- [WHAT TO DO]: Nothing but a number should be given: the count of lines in the data that include the string "left".

________________________________________

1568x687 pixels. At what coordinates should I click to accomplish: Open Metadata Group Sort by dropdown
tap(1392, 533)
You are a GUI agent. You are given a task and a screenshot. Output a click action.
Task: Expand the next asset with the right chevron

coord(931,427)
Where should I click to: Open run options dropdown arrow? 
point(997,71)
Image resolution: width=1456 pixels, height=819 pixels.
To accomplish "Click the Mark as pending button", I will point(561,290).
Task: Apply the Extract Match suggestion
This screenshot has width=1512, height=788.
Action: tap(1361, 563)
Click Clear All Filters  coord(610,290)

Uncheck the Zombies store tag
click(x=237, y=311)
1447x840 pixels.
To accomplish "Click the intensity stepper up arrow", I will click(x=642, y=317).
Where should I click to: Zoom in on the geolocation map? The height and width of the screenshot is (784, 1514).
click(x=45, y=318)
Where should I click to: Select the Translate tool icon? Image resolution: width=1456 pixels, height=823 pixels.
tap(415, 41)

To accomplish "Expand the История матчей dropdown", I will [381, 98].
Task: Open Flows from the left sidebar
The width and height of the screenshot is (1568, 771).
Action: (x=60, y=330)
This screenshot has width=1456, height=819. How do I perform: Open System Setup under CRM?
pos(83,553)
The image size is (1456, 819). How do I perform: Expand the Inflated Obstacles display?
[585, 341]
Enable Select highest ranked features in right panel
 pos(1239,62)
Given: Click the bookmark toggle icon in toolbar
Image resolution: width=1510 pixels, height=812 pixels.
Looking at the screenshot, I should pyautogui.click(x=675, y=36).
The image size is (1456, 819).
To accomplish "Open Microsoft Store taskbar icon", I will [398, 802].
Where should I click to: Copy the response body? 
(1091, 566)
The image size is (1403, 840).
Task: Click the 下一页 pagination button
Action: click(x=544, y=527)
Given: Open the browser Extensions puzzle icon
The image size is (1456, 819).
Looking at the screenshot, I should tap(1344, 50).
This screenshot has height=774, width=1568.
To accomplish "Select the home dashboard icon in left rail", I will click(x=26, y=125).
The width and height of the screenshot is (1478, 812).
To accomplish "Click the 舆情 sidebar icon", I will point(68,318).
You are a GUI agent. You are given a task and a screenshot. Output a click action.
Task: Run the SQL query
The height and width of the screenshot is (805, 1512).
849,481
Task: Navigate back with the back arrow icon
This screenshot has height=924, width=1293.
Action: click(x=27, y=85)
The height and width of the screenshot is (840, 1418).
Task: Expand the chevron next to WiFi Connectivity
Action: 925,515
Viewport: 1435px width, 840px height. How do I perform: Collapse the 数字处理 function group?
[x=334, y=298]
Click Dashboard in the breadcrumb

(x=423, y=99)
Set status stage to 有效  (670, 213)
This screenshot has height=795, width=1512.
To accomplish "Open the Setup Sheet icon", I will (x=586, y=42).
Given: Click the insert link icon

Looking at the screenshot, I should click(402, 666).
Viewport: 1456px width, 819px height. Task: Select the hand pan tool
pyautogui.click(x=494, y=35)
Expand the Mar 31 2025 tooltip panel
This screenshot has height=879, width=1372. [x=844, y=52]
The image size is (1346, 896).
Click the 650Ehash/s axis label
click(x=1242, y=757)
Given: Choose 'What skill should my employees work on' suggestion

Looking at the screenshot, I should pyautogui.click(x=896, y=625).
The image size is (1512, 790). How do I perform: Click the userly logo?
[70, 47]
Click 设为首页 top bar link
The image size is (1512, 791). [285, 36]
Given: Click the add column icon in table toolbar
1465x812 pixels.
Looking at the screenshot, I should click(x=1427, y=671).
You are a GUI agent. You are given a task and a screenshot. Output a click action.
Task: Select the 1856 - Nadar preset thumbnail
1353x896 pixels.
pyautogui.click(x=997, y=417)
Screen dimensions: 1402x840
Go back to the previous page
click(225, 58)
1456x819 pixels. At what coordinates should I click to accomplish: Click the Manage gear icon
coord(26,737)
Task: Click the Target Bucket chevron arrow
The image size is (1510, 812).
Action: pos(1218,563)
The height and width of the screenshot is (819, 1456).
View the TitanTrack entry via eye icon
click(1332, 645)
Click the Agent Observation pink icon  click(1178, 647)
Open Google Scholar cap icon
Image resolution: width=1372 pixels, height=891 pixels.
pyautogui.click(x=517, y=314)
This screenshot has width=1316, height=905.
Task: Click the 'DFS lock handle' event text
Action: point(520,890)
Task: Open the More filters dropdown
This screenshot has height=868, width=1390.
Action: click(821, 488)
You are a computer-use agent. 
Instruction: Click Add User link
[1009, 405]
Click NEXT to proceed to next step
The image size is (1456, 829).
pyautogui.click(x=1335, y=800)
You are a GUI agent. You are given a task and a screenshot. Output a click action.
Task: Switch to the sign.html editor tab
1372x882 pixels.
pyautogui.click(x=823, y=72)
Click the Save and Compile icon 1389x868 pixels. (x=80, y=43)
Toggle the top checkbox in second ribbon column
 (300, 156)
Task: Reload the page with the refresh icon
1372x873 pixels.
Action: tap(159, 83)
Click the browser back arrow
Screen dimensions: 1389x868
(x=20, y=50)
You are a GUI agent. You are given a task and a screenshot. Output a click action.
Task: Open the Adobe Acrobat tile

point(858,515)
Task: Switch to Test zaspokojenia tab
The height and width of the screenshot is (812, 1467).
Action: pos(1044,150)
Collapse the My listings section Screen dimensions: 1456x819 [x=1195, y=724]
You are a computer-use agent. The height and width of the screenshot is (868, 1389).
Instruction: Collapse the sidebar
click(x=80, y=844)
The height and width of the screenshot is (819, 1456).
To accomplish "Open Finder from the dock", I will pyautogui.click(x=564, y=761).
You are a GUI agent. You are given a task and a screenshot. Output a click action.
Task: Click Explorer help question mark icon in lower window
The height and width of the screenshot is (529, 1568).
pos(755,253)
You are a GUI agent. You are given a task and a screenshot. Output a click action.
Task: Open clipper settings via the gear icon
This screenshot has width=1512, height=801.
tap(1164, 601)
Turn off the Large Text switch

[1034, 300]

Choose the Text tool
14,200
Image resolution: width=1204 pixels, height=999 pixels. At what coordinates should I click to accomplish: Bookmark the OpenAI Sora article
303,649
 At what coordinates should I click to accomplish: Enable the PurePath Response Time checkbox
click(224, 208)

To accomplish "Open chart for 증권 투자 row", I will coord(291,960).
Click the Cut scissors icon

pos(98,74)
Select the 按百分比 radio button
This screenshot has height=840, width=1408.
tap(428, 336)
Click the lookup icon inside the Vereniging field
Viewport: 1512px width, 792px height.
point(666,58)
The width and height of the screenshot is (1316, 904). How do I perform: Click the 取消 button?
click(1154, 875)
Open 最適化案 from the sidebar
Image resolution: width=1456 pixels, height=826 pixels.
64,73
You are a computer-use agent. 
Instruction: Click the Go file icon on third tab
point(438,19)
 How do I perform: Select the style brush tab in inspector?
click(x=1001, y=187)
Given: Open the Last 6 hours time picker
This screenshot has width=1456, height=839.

________________________________________

- [SOLUTION TO THE EXERCISE]: 2